Il lamento come arte del calcio
Il mondo del calcio dovrebbe forse prendere spunto dai genovesi, maestri del mugugno, e trasformare la lamentela in un diritto contrattuale. Gli allenatori potrebbero accettare di guadagnare un po’ meno pur di poter continuare a sfogarsi liberamente su arbitri, calendari, mercato e destino. In fondo lo fanno già, e gratis. Ogni tecnico diventa interprete di un piccolo dramma personale, recitato a beneficio di tifosi e dirigenti, un rito catartico che accompagna la vita delle panchine italiane. Stilare una classifica dei più lamentosi è impresa ardua: ma tra tutti, alcuni sono diventati veri maestri.

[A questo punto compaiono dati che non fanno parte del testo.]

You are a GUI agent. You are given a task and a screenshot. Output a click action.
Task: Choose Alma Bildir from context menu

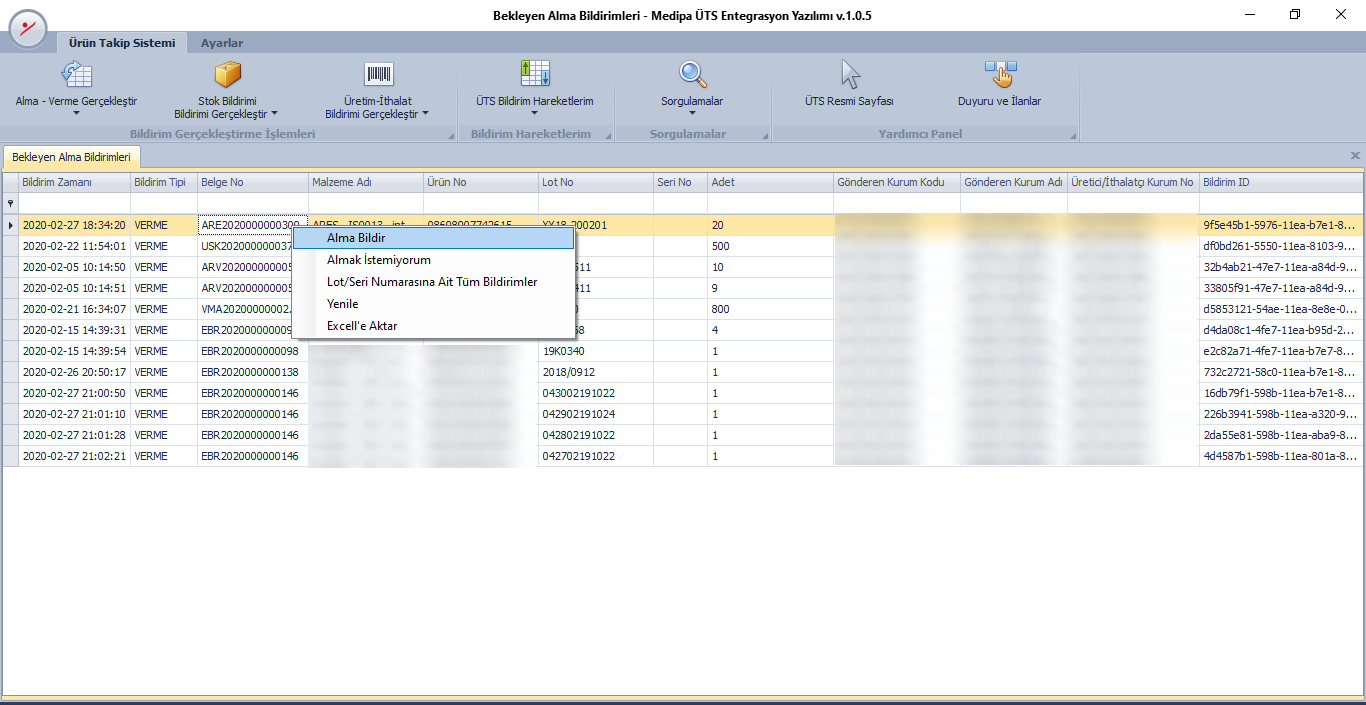click(356, 238)
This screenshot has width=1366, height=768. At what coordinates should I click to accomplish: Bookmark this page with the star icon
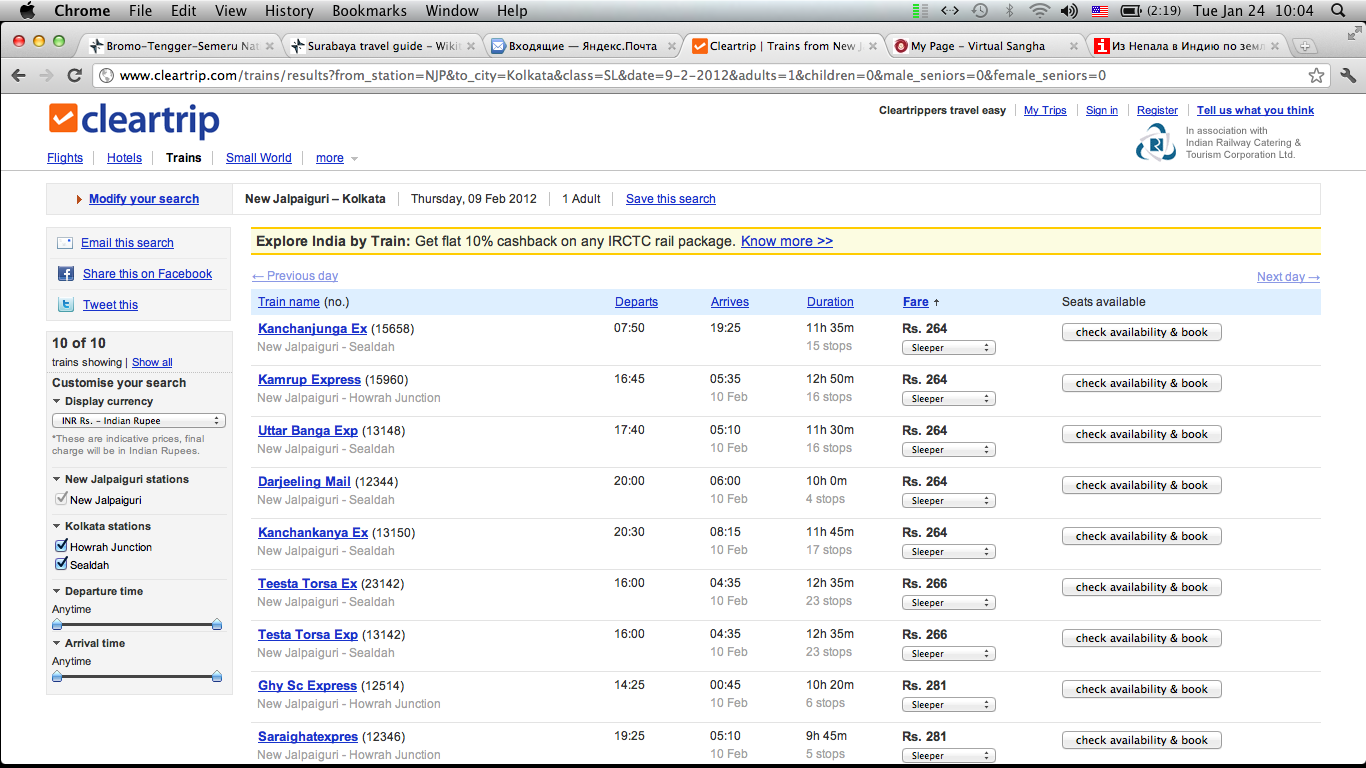coord(1317,76)

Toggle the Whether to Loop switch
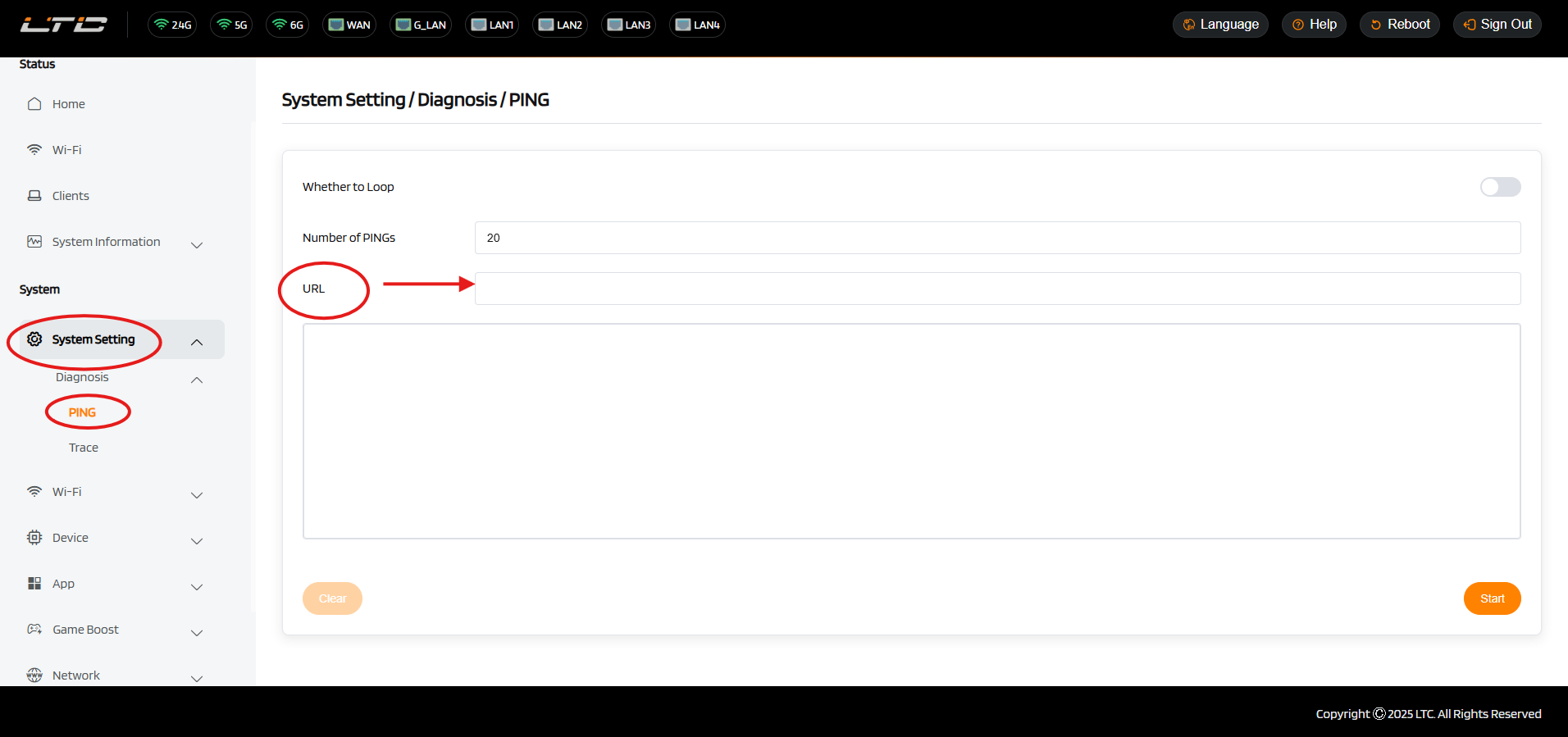pos(1499,187)
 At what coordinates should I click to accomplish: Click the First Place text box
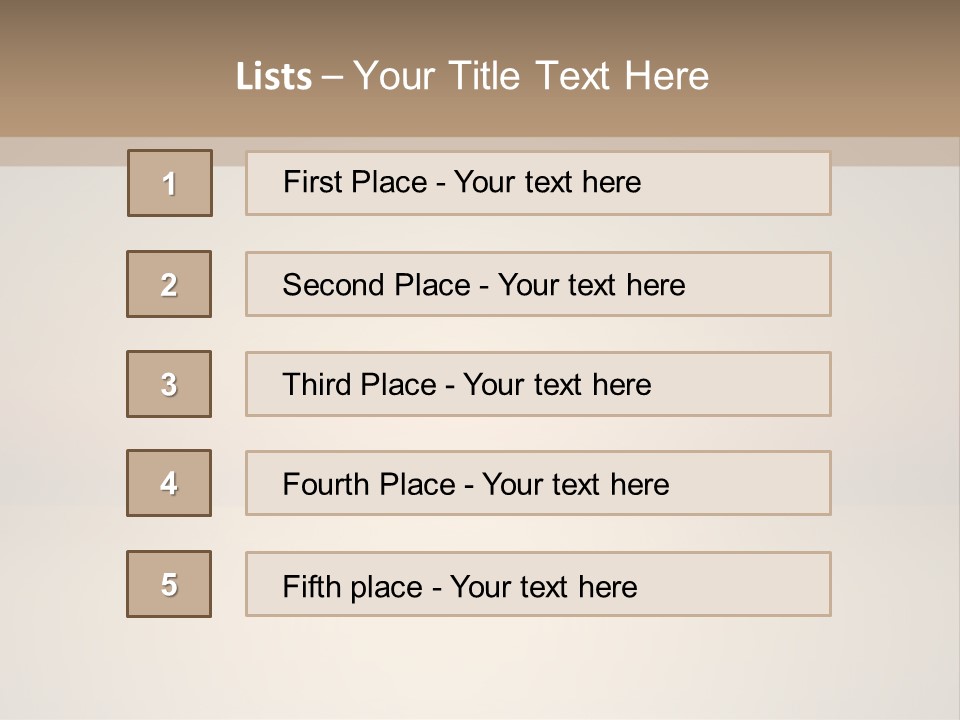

Antonio Conte e il perfezionismo che logora
Antonio Conte, si sa, non riesce a vivere nel grigio. Le sue squadre devono sempre correre, dominare, essere perfette. Di recente è finito al centro dell’ironia per essersi lamentato di un mercato “troppo abbondante”, dopo anni passati a chiedere rinforzi e qualità. Ma, in fondo, le sue esternazioni fanno parte del pacchetto. Conte è un tecnico che pretende il massimo da sé e dagli altri: quando non lo ottiene, esplode. “Io non faccio miracoli”, ripete spesso, ma dai suoi calciatori li pretende eccome. Questo stile totalizzante consuma in fretta: i suoi cicli, vissuti con intensità maniacale, finiscono per bruciare chiunque gli stia accanto.
José Mourinho, il drammaturgo del pallone
Mourinho non si lamenta, mette in scena. Ogni parola è un atto teatrale, ogni conferenza una rappresentazione. Gli antagonisti cambiano — arbitri, rivali, federazioni — ma il copione resta lo stesso: creare tensione, spostare la pressione dai giocatori a se stesso, rimanere vivo nel conflitto. Quando Mou tace, manca il rumore. Dietro la teatralità c’è sempre una strategia: tenere alta la concentrazione e proteggere il gruppo. E quasi sempre, funziona.
Sarri e la malinconia del calcio perduto
Maurizio Sarri si lamenta come un pittore che non trova la luce giusta. Parla di calendari disumani, di allenamenti impossibili, di un calcio che non ha più tempo per pensare. Il suo non è vittimismo, ma difesa di un’idea quasi romantica: quella del “bel gioco” costruito con lavoro, studio e pazienza. Ogni suo sfogo è una piccola dichiarazione d’amore per un calcio che non c’è più.
Spalletti e Allegri, i due opposti
Luciano Spalletti non si lamenta: costruisce teoremi. Usa metafore, parabole, giri di parole che spesso contengono tre significati diversi. Dietro la complessità linguistica, c’è una passione ossessiva per la bellezza del gioco e per il controllo di ogni dettaglio. Max Allegri, invece, fa il contrario: minimizza, ironizza, e con una battuta spiazza tutti. Le sue non sono lamentele, ma stoccate sottili a chi prende troppo sul serio la teoria del calcio.
Lamento come dichiarazione d’amore
In fondo, chi si lamenta lo fa perché ama. Gli allenatori che brontolano, urlano o si disperano lo fanno per difendere la loro idea di calcio. Sono artisti che non sopportano la mediocrità, maniaci del controllo e della perfezione. Senza di loro, senza le loro sfuriate e i loro tormenti, il calcio sarebbe più silenzioso. E probabilmente anche molto più noioso.